Nous sommes en 1910, la Turquie est dirigée par un nouveau gouvernement — dit des « jeunes Turcs » — influencé par un modèle de société occidentale. Et voilà que ces dirigeants décident de débarrasser la ville des chiens errants en faisant appel à des experts européens pour choisir une méthode d’éradication, celle du gazage par exemple, proposée par l’Institut Pasteur, avec marchandisation des cadavres de chiens.
Mais finalement, le gouvernement opte pour l’économie et c’est la déportation massive des chiens sur une île déserte, au large de la ville,
qui est adoptée, c’est-à-dire une condamnation à la mort lente. C’est la banalisation de la cruauté et de la torture par un pouvoir hygiéniste.
Pendant que les pachas mangent, le vent apporte les râles des chiens — détail véridique —, alors ils ferment la fenêtre.
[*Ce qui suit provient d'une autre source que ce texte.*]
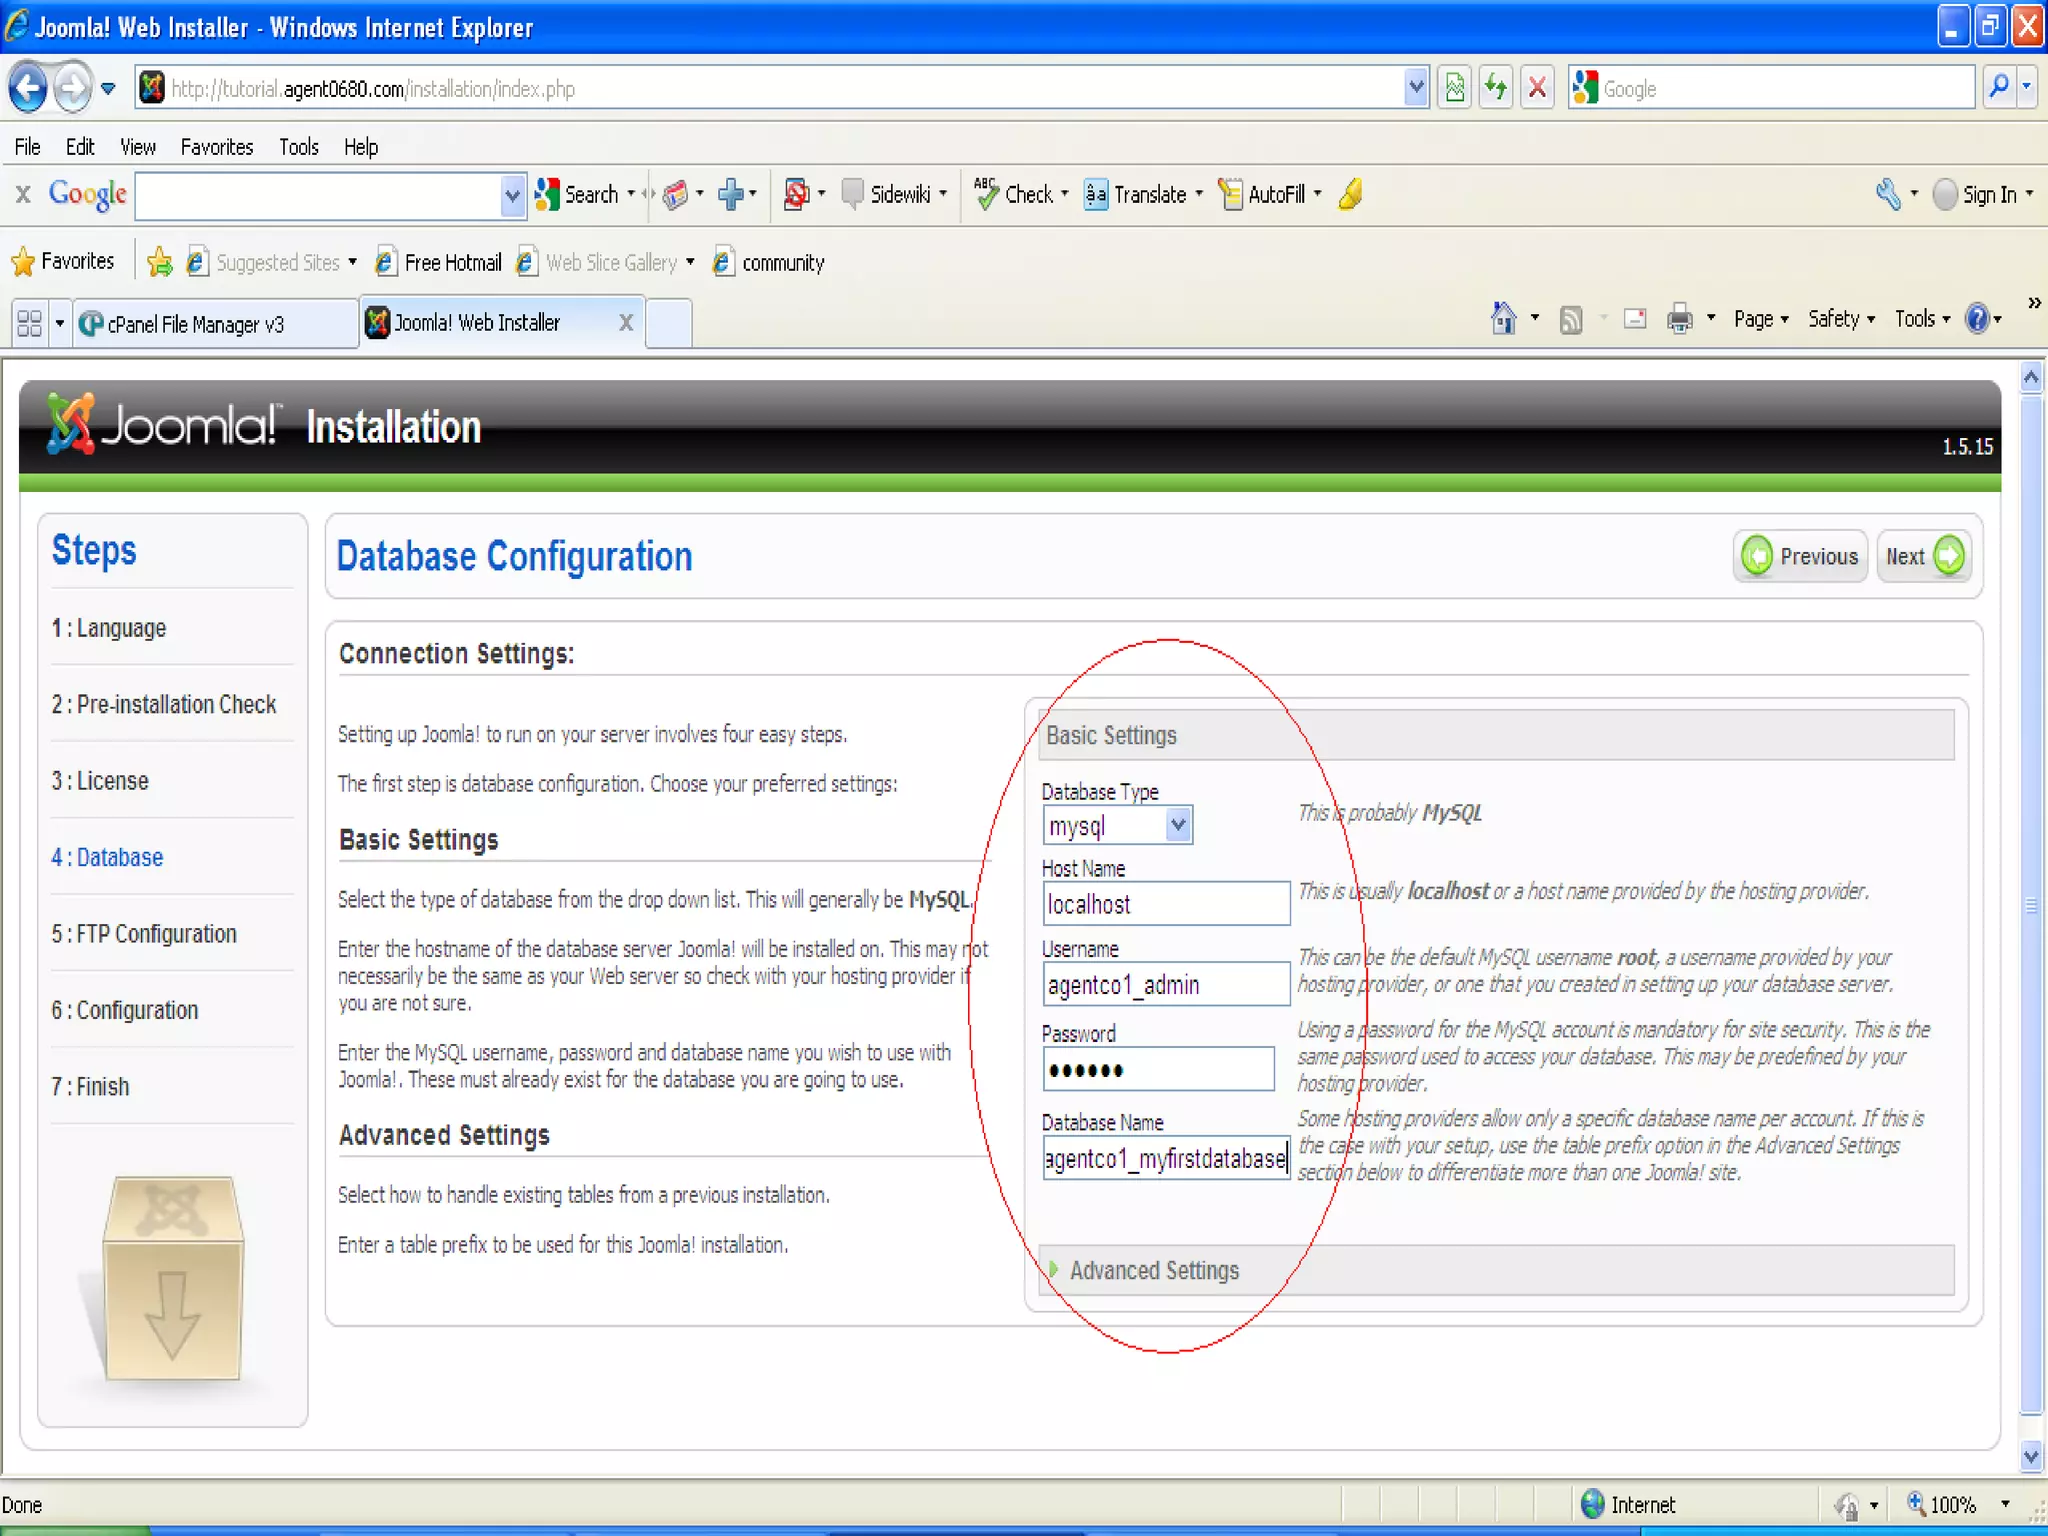The width and height of the screenshot is (2048, 1536).
Task: Switch to cPanel File Manager v3 tab
Action: tap(195, 324)
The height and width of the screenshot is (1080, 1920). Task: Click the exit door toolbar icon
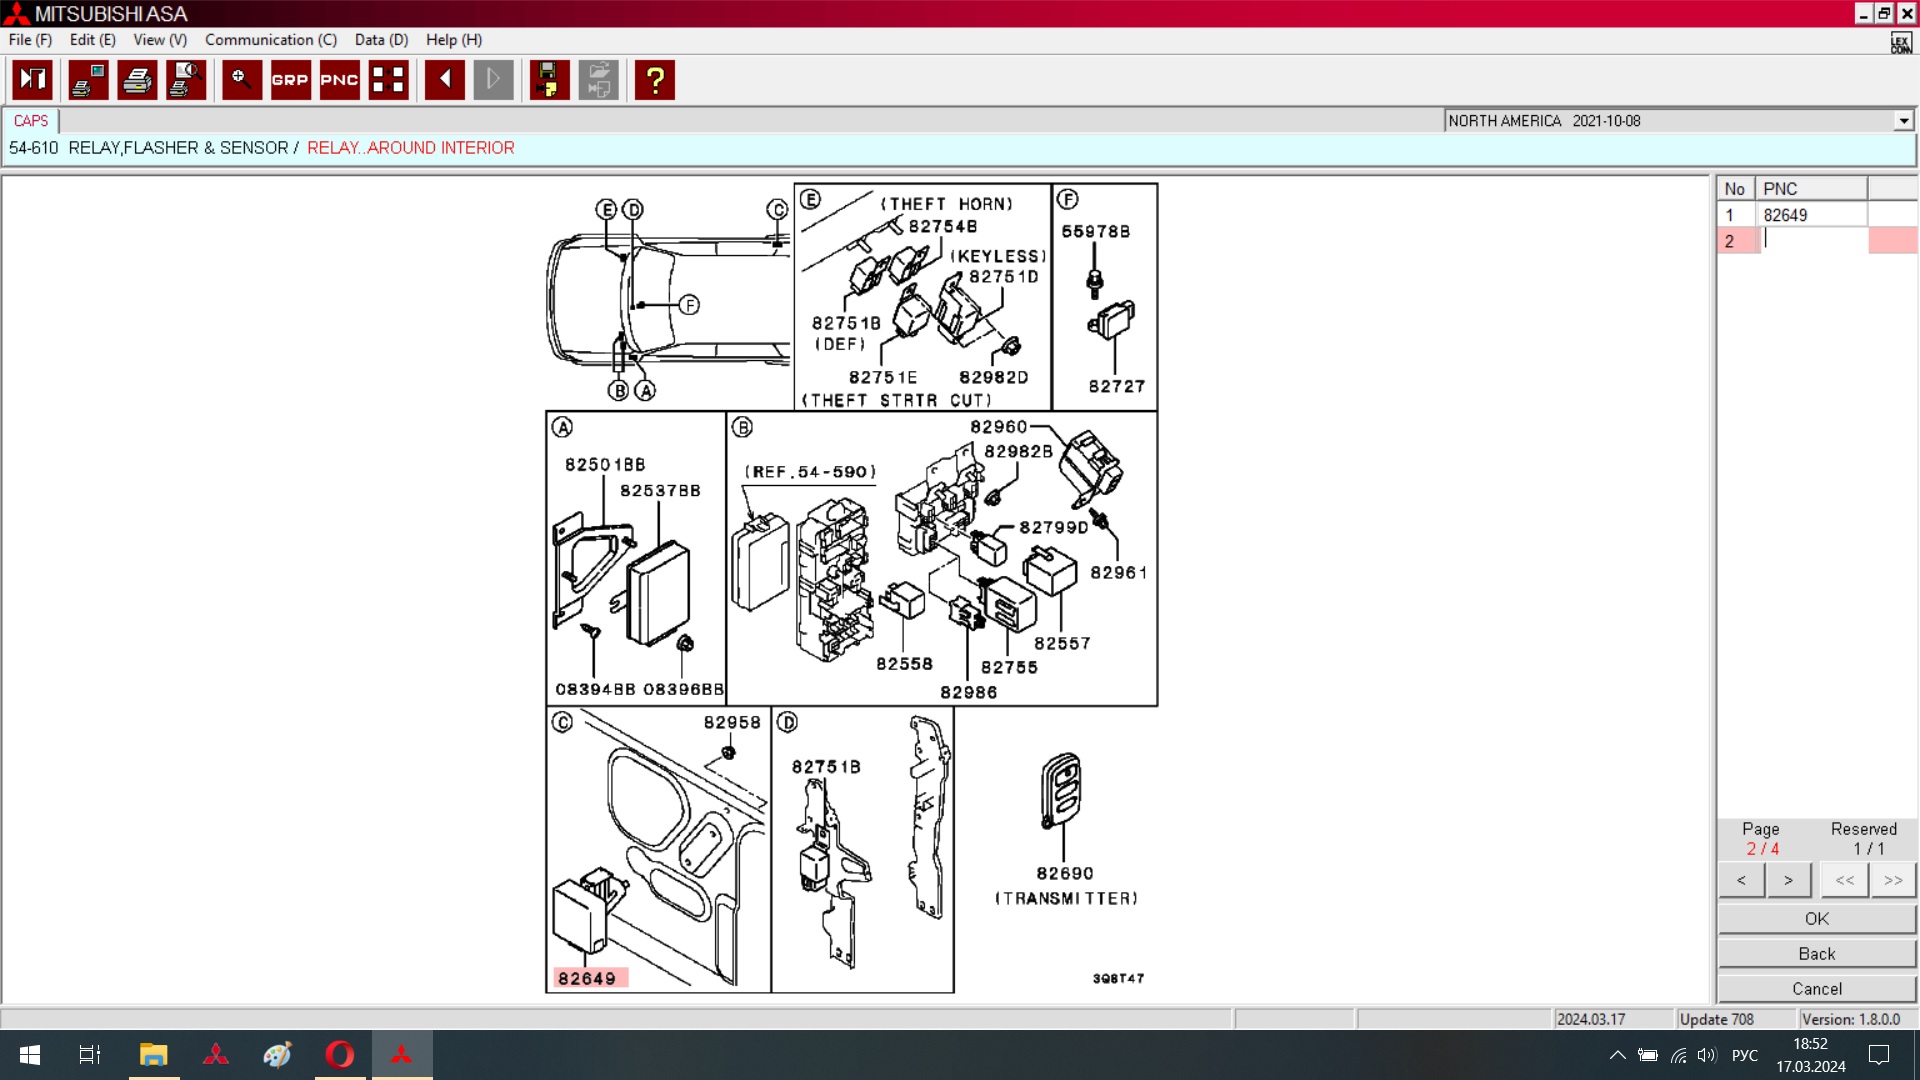tap(33, 80)
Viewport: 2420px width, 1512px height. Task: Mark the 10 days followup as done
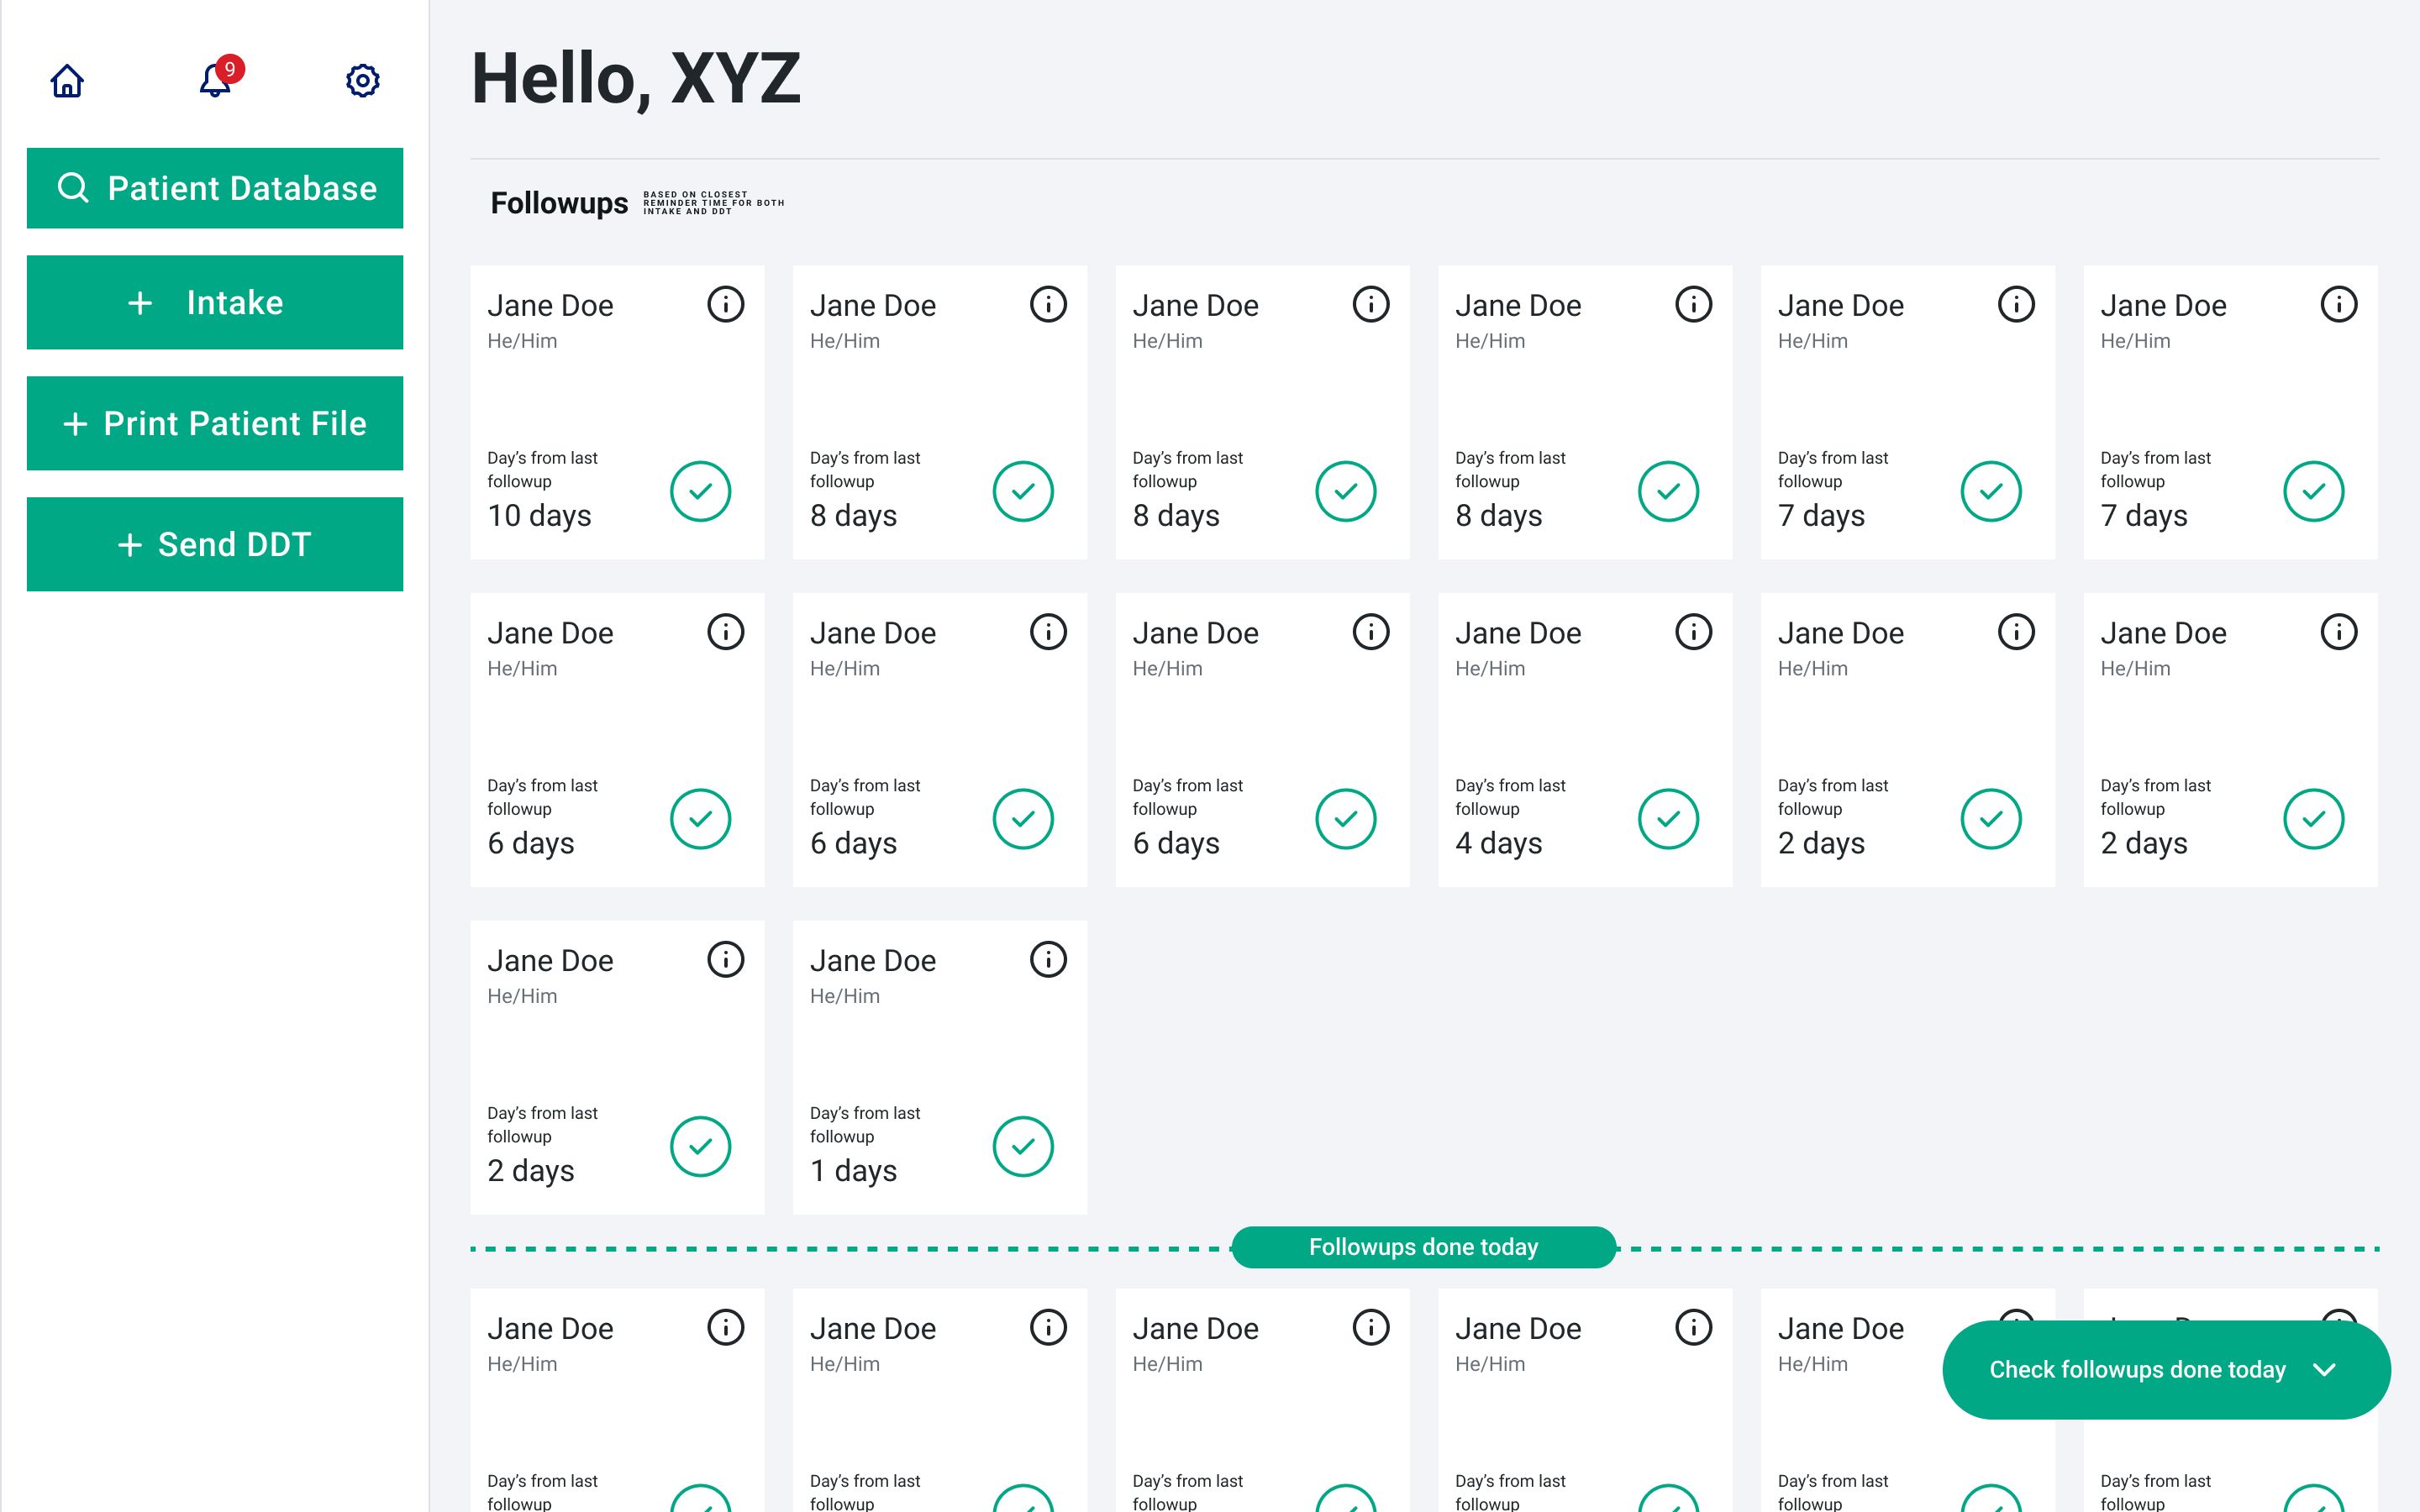pyautogui.click(x=701, y=490)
Chienne d’histoire [1] est la chronique de l’éradication des chiens à travers la vie d’une chienne qui met bas au début du film et du représentant de l’autorité policière qui applique les ordres de l’État en organisant la déportation, l’abandon et l’agonie de 30 000 chiens. Le traitement des chiens d’Istanbul a préfiguré les méthodes utilisées, quelques années plus tard, pour le génocide des Arménien-nes et, ensuite, pour la « solution finale » dans les camps d’extermination nazis. Les génocides, c’est mettre de l’ordre.
Le génocide des Arménien-nes, un sujet minoré par les enjeux géopolitiques, sinon passé sous silence et l’on peut se poser la question : s’il y avait eu une réaction internationale aux massacres de la population arménienne, qui sait si le génocide perpétré par les nazis à l’encontre des populations juives aurait eu lieu de la même manière ?
Drôle d’histoire que cette Chienne d’histoire, terrifiante et d’une certaine manière annonciatrice des génocides du XXe siècle. La réalisation du film évite l’horreur et la violence spectaculaires, mais fait ressortir, par l’imaginaire et la force des dessins et des couleurs, l’inhumanité de la situation. Serge Avedikian [2] préfère parler de peinture animée plutôt que d’animation et le décor, très beau, souligne cette impression de tragédie banale avec le mixage de divers éléments, l’intégration de traits et de plusieurs niveaux de profondeur de champ. Quant à la musique, elle donne une force narrative au film qui est sans commentaire off, seul un banc titre situe l’histoire dès les premières images avec les cartes postales colorisées de l’époque.
Pour Chienne d’histoire, Serge Avedikian a mené un véritable travail d’historien,ce qui donne un film documenté sans être documentaire.
Présenté en ouverture du 32e Festival international du cinéma méditerranéen de Montpellier, le film a frappé par l’originalité du sujet et du traitement de l’image, mais aussi par la réflexion qu’il suscite. D’autant que Serge Avedikian, pour expliciter son refus des étiquettes nationales accolées aux films en général a déclaré : « Les films comme les rêves n’ont pas de nationalité ».
Christiane Passevant : Vous avez dit « Les films comme les rêves n’ont pas de nationalité ». Cependant votre film s’inscrit dans une réalité, un lieu, un contexte historique. Pourquoi avez-vous choisi ce moment précis, 1910, et ce sujet ?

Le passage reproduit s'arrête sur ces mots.